• _Try it_:
After locating the line that contains "Open the Instagram platform dropdown" in the data below, set down exactly that line and each one after it through the line that contains "Click the Jun 20, 2025 start date", and nothing more.

Collected data entries
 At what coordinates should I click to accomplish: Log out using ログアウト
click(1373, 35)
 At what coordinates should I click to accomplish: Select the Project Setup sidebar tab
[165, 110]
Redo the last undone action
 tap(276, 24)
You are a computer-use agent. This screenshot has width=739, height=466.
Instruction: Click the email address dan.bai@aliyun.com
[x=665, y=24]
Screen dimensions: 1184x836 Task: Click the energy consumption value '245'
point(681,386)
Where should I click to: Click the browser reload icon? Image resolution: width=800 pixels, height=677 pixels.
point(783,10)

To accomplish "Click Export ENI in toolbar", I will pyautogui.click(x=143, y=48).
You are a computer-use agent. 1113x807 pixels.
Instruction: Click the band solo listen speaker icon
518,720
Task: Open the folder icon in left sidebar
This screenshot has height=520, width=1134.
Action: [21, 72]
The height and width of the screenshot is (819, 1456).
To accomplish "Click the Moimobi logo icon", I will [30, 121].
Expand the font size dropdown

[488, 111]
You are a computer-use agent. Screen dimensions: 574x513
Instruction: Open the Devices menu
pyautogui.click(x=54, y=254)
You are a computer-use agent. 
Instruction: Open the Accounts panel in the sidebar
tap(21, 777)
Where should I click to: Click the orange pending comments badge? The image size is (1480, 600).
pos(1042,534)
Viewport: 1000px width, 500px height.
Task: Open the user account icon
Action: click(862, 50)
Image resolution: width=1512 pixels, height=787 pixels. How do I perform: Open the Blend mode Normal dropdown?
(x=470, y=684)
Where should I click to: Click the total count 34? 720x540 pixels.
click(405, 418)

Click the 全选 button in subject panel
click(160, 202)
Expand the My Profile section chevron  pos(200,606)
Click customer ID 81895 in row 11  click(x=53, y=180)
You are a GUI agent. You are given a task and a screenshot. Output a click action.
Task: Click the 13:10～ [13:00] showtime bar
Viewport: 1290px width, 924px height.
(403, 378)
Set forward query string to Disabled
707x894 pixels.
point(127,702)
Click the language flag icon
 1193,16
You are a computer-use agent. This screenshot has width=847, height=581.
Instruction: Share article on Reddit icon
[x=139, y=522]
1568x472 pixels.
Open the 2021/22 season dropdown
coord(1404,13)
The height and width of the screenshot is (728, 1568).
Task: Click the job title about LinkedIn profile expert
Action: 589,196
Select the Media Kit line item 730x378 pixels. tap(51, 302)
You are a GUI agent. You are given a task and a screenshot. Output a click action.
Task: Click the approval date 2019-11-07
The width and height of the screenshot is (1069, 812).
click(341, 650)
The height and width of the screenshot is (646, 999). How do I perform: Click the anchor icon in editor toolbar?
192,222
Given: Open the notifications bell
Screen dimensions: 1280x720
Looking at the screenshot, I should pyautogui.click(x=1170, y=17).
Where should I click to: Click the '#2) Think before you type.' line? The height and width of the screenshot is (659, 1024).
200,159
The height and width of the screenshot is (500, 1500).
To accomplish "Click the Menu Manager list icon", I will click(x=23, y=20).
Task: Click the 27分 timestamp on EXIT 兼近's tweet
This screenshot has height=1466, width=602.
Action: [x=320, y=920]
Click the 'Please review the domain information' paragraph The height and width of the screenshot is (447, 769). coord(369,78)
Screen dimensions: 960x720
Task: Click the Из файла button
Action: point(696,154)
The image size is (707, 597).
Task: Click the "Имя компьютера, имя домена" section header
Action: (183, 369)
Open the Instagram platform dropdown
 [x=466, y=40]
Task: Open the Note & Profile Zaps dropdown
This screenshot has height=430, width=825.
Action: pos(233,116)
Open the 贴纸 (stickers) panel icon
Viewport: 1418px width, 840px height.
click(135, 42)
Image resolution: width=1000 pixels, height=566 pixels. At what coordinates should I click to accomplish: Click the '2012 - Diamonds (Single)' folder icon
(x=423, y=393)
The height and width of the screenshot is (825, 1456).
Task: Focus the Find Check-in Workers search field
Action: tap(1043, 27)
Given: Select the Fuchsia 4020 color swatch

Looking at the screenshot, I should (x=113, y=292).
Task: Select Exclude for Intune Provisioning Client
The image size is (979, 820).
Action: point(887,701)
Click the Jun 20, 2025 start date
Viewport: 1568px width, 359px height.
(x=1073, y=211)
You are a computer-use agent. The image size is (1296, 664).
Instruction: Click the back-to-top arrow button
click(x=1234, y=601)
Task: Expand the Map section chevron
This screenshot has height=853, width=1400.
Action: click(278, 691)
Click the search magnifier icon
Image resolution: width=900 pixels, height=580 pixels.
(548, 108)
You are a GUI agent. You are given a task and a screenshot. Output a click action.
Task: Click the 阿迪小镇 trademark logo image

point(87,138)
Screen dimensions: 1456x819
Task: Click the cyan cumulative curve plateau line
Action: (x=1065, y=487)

• _Solution for this exercise_:
Open the Instagram platform dropdown
 [x=466, y=40]
Task: Open the Note & Profile Zaps dropdown
This screenshot has height=430, width=825.
Action: pos(233,116)
Open the 贴纸 (stickers) panel icon
Viewport: 1418px width, 840px height.
click(135, 42)
Image resolution: width=1000 pixels, height=566 pixels. At what coordinates should I click to accomplish: Click the '2012 - Diamonds (Single)' folder icon
(x=423, y=393)
The height and width of the screenshot is (825, 1456).
Task: Focus the Find Check-in Workers search field
Action: tap(1043, 27)
Given: Select the Fuchsia 4020 color swatch

Looking at the screenshot, I should (x=113, y=292).
Task: Select Exclude for Intune Provisioning Client
The image size is (979, 820).
Action: point(887,701)
Click the Jun 20, 2025 start date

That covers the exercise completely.